Sanırım ikili ilişkilerde başarı olmasında bu özelliğinin rolü büyük.

Türk dış politikası, bir dışişleri bakanını hiçbir zaman rahat ettirmeyecek kadar iniş çıkışlarla dolu.

Cem bunu Türkiye'nin bölgeler üstü bir güç olmasına bağlıyor.

Mesleğe hemen hemen aynı yıllarda başladığımız Cem ile İstinye'deki Dışişleri Köşkü'nde uzun uzun söyleşide bulunduk.

Gazetecilik yaşamında da hayal peşinde hiç koşmazdı. Ayakları hep yere basardı.

Dışişleri Bakanı olarak da aynı tutumunu sürdürüyordu. Analizlerini titiz bir gerçekçilik içinde yapıyordu.

Ermenistan dışında komşularımızla olan ilişkilerimizde olumlu gelişmeler olduğunu, bunu sürdüreceklerini söyledi.

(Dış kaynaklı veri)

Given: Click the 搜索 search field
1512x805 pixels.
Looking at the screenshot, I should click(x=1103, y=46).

Kıbrıs konusunda önümüzde çok zor günler, güç sınavlar bulunduğunu, Türkiye'nin ve KKTC'nin bunlara hazır olması gerektiğini ısrarla vurguladı.

Sonra şu çok önemli saptamayı yaptı:

‘‘Eğer KKTC bugünkü dağınıklığı aşıp toparlanırsa, Türkiye ekonomik ve siyasi yönden güçlü olursa, Güney Kıbrıs'ın AB'ye alınması güçleşir.’’

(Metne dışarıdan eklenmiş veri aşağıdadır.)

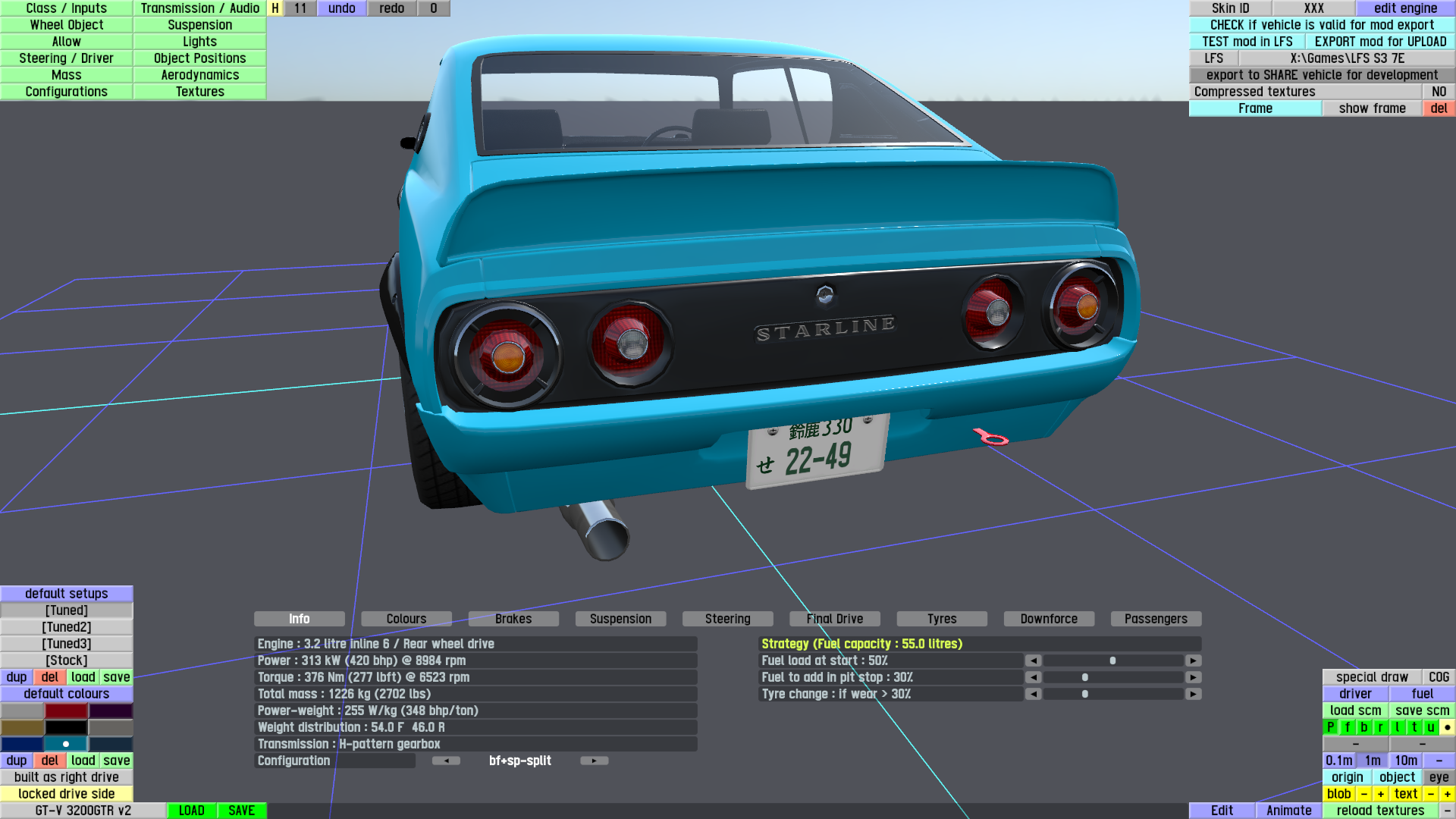Viewport: 1456px width, 819px height.
Task: Click the 'P' view button
Action: tap(1330, 727)
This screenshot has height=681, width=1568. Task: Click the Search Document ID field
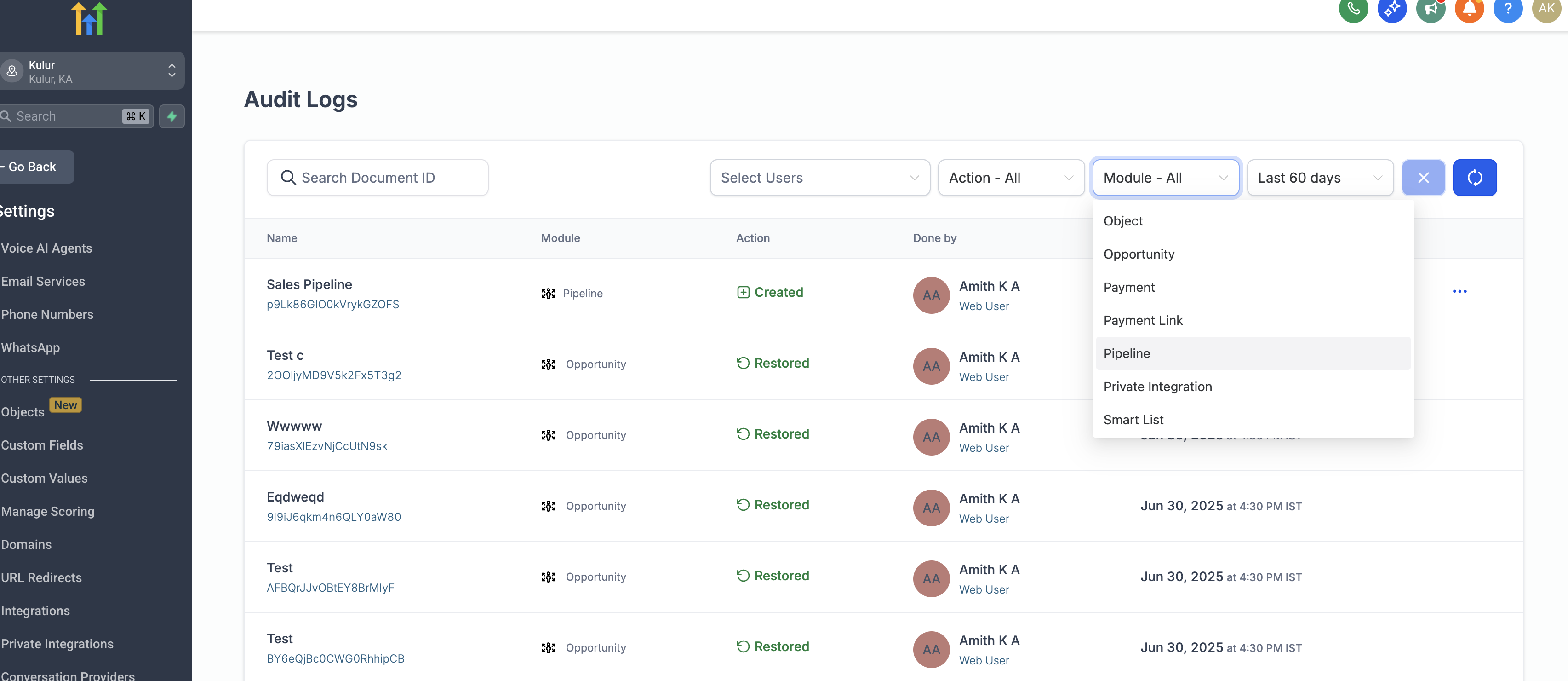(x=378, y=178)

Cem'e göre Avrupa Birliği üyeleri arasında sorunlu bir Kıbrıs'ı bünyeye almaya karşı olanlar var. Ama yine de Türkiye önümüzdeki bu zor günlere en kötüyü düşünerek hazırlanıyor.

* * *

Kafkaslar, Orta Asya, Balkanlar ve Ortadoğu hakkında yaptığı geniş değerlendirmelerden ve Avrupa Birliği konusunda Türkiye'nin kararlılığını vurguladıktan sonra söz Ermeni sorununa ve Fransa'ya geldi.

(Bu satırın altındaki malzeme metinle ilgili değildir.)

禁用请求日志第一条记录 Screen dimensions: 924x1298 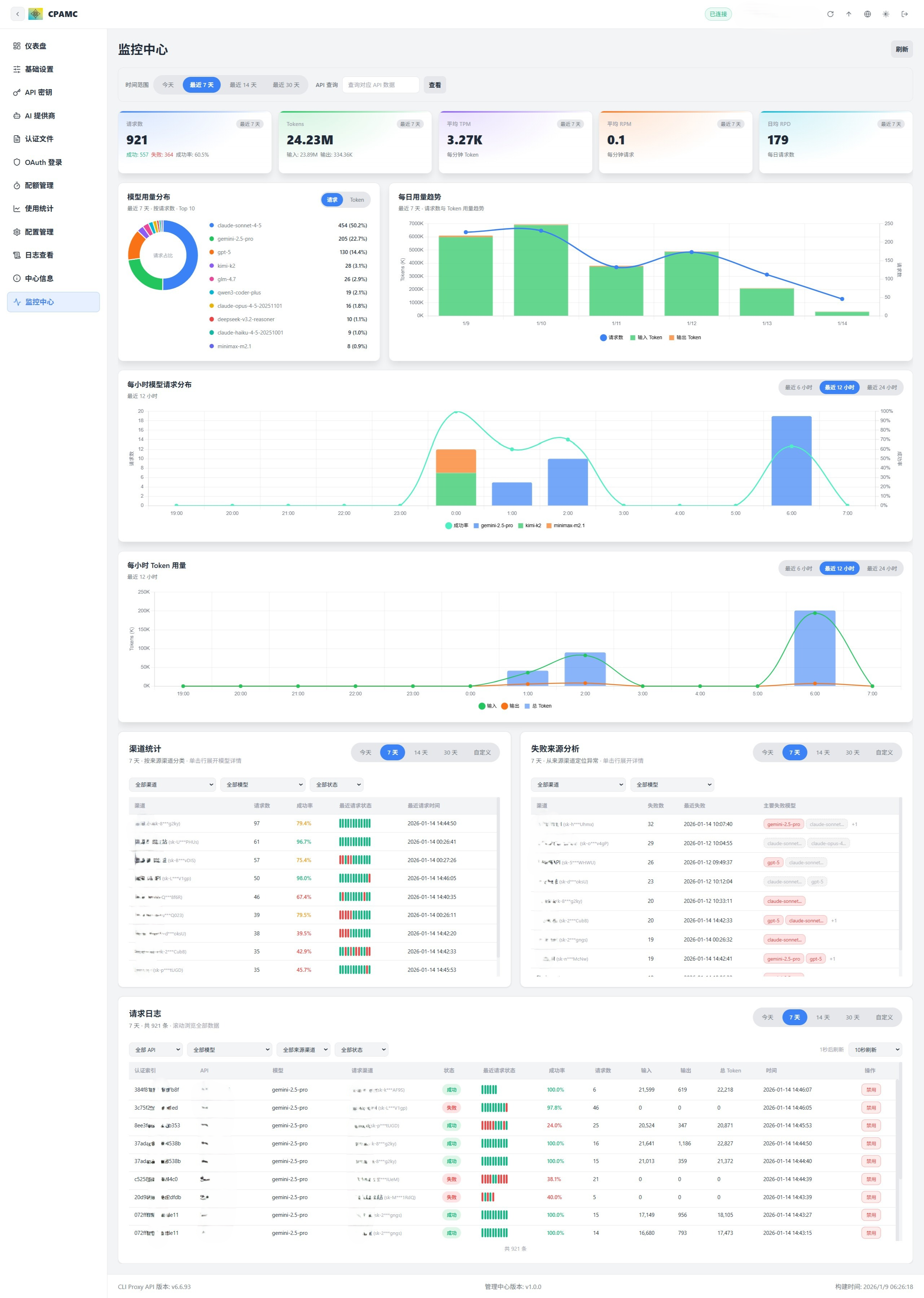[x=871, y=1089]
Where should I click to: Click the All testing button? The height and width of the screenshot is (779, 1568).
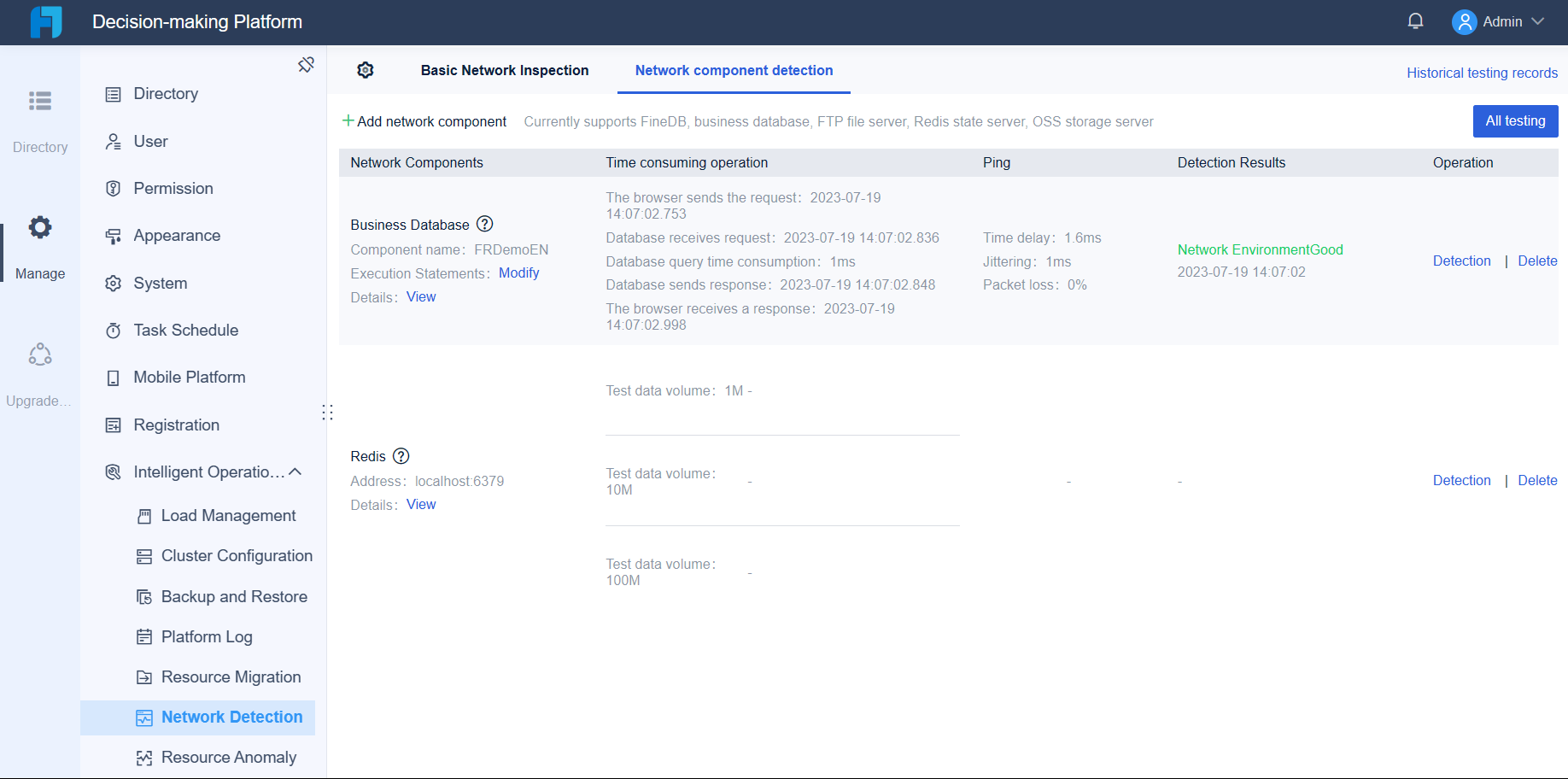click(1515, 120)
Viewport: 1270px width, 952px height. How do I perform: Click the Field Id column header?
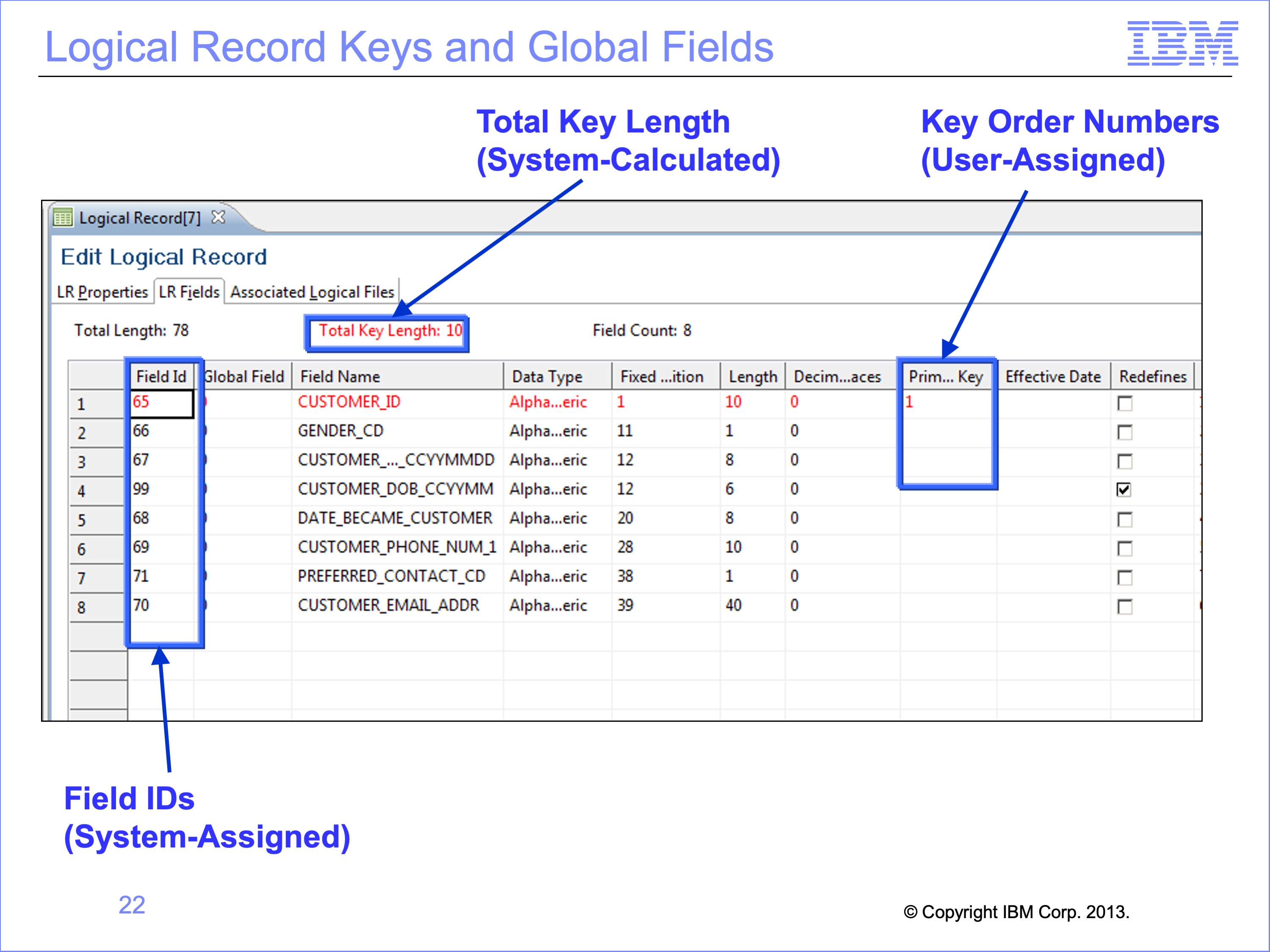[x=161, y=376]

Cem'in bugünlerde en fazla sıkıntılı olduğu konu bu.

‘‘Burada çok önemli bir nokta var. Biz kesinlikle Fransız halkını bunun dışında tutuyoruz. Bu hata parlamento ve yönetime aittir. Bu hareketi toptancı bir düşmanlık olarak görmüyoruz’’ diyor.

Soykırım iddialarının uluslararası hukuk açısından geçersiz olduğunu vurgulayan bakan, bu olayın birden alevlenmesini üç nedene bağlıyor:

1- Avrupalılar yıllarca kendileri için tehlike olarak gördükleri Türklere karşı bir kompleks duyuyor. Bu önyargı haline gelmiş. Ayrıca on, on beş yıldır etkin propagandalarla Türkiye'nin imajı sürekli karartılmış.

2- Fransa'nın Cezayir suçluluğu kompleksi. Son günlerde unutmaya çalıştıkları bu geçmiş birdenbire gündeme gelince bundan rahatsız oldular. Bundan kaçmak için Ermeni iddialarına sarıldılar.

3- Ermeni oylarını kazanmak için yapılan kötü ve çirkin bir siyasi hesap.

Cem'e göre parlamento ile yönetimin Türkiye'ye karşı giriştiği bu hareket Fransız kültürüne yakışmadı.

Olay, yüksek öğrenimini bu ülkede yapmış, bu kültürü yakından tanıyan biri olarak Cem'de büyük bir düş kırıklığı yaratmış.

* * *

Dışişleri Bakanı bu düş kırıklığını şu çarpıcı saptamayla anlatıyor:

‘‘Bu hareket Fransa'da ‘postmodern faşizm'in yansımasıdır.’’

‘‘Postmodern faşizm’’in bütün Batı Avrupa’da etkili olduğunu vurgulayan Cem bunun içeriğini şöyle açıklıyor:

1- Yabancı düşmanlığı.

2- Türk karşıtlığı.

3- Müslüman karşıtlığı.

Ve üstüne basa basa şunları söylüyor:

‘‘Sakin ve kararlı olacağız. Uluslararası hukuk içinde kalarak ekonomik ve savunma alanlarında elimizdeki kartları kullanacağız.’’

Cem, Fransa'ya karşı hepimizin duyduğu öfkeyi, yumuşak üslubunu büyük bir sabırla sürdürerek şöyle özetliyor:

‘‘Fransa bu kararıyla Türkiye'yi incitmiştir. Ama bu karar Fransa'yı rahatsız eder.’’

Cem haklı, Fransa çok rahatsız olacak...

Çünkü, Türkiye bu düşmanca tutumu hiç unutmayacak.